The Hobbit: An Unexpected Journey | Film reviews, news & interviews
The Hobbit: An Unexpected Journey
Peter Jackson's misconceived film turns a much-loved classic into a reluctant epic
JRR Tolkien’s The Hobbit has always been the answer to those who rail at the self-consciously epic scale and bombast of The Lord of the Rings; it is the perfect Tolkien primer, an introduction to Middle Earth that is humorous and boisterous, doesn’t take its heroes too seriously, moves along at a good clip and is no less a glorious adventure for its levity.
It is also a modest single volume. How ironic, then, that director Peter Jackson should take that very lightness away from it, ignore the fact that it was written for children, and impose his own grandiose design. The hubris is mind-boggling.
Not content with the nine hours of his Lord of the Rings trilogy (which succeeded, despite its self-indulgence) Jackson has now decided that he needs another three films to tell The Hobbit; more than that, this initial instalment is just shy of three hours – surely enough in itself to adapt the whole, but no, merely covering six chapters. And so the tale of Bilbo Baggins has become a baggy affair indeed.
The novel concerns the adventures of the sedate and initially reticent hobbit Bilbo (Martin Freeman, pictured), enlisted by the wizard Gandalf (Ian McKellen) to aid a group of dwarves to recover their stolen gold from the dragon Smaug, who destroyed and now occupies their home in the Lonely Mountain.
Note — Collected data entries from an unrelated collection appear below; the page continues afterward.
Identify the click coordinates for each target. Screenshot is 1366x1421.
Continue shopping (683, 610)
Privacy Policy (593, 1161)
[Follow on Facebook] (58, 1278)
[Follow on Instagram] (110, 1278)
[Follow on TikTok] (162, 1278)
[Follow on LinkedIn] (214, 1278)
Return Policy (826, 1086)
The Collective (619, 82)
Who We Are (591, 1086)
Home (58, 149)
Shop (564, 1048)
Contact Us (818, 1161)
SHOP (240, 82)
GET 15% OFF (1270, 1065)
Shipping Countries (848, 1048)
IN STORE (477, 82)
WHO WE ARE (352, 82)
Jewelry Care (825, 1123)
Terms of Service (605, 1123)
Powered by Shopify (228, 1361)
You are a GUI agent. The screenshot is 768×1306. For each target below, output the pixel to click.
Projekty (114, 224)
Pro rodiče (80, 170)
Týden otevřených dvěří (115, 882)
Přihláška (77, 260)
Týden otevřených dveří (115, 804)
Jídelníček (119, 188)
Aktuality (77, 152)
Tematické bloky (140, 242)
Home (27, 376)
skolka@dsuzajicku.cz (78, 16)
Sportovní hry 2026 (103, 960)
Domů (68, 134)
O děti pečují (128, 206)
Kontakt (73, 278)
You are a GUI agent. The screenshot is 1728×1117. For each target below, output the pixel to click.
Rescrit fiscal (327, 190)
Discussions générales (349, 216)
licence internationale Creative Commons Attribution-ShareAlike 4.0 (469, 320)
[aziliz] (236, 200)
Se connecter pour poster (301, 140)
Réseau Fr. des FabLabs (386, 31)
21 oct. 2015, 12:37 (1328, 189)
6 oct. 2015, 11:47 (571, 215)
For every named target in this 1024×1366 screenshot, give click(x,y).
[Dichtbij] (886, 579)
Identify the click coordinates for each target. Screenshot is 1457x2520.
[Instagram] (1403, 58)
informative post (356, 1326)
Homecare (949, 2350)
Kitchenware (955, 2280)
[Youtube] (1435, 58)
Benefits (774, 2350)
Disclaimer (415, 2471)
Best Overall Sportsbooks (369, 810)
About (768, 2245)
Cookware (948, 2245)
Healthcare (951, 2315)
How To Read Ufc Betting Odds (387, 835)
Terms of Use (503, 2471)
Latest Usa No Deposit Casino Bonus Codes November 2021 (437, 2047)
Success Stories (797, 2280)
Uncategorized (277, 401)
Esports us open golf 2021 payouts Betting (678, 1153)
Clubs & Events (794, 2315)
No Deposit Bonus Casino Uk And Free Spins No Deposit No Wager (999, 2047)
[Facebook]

En route they encounter elves, goblins, trolls, wolves, eagles and men, some friend, some foe, and Bilbo’s ingenuity and increasing pluck frequently spare the blushes of his comically inept employers.
More than enough there. But Jackson and his fellow screenwriters have decided to join the dots between Bilbo’s adventure and that of his cousin Frodo 60 years later in The Lord of the Rings, using Tolkien’s appendices to the trilogy.
Thus An Unexpected Journey features a great many unexpected storylines, with Ian Holm and Elijah Wood reprising their roles as the older Bilbo and the young Frodo, Christopher Lee and Cate Blanchett theirs as white wizard Saruman and the elf Galadriel. There are also legions of orcs. Now orcs do not feature in the book at all, and the presence here of these terrifying creatures ensures that Jackson’s departure from his source is not just one of length, but of tone; this is no longer a story for children, unless their parents want them to have nightmares.
The super-crisp image is strikingly real, so much so that it feels strange in the cinema
The filmmakers make yet another modulation: whereas Tolkien’s dwarves, led by Thorin Oakenshield (Richard Armitage), are greedy little blighters who just want their gold back, and only discover their true mettle at the end of the book, here they are immediately heroic warriors whose quest is to regain their home from the dragon. For the most part, we are denied the comedy of their foibles and mishaps, another example of the book’s great sweetness being denuded.
Much has been made of the director’s decision to shoot in 3D and, in particular, at 48 frames a second, twice the usual speed. And this too seems a misstep. The super-crisp image is strikingly real, so much so that it feels strange in the cinema; when accompanied by moribund pacing and a ponderously twee soundtrack, the overall effect is of watching TV, immersion denying us fantasy and the role of our imaginations.
The film has its moments: story-telling and special effects hit their marks in the scenes involving the trolls (including one who disgustingly mistakes Bilbo for his handkerchief) and the stone giants; Freeman, an Everyman with impeccable comic timing, was born to play Bilbo, and McKellen’s Gandalf is as mighty and mischievous as ever.
The film’s best sequence involves Bilbo’s meeting with the scheming and sinister Gollum, again played brilliantly by Andy Serkis. Their game of riddles, Gollum’s prize if he wins being to eat the hobbit, is wonderfully acted and suspenseful. As ever, Gollum steals the show.
Nevertheless, The Hobbit seems hugely misconceived, with our having to wait two more films, and two more years for its conclusion. Bilbo calls his memoirs There and Back Again. Do we really want to buy a return ticket?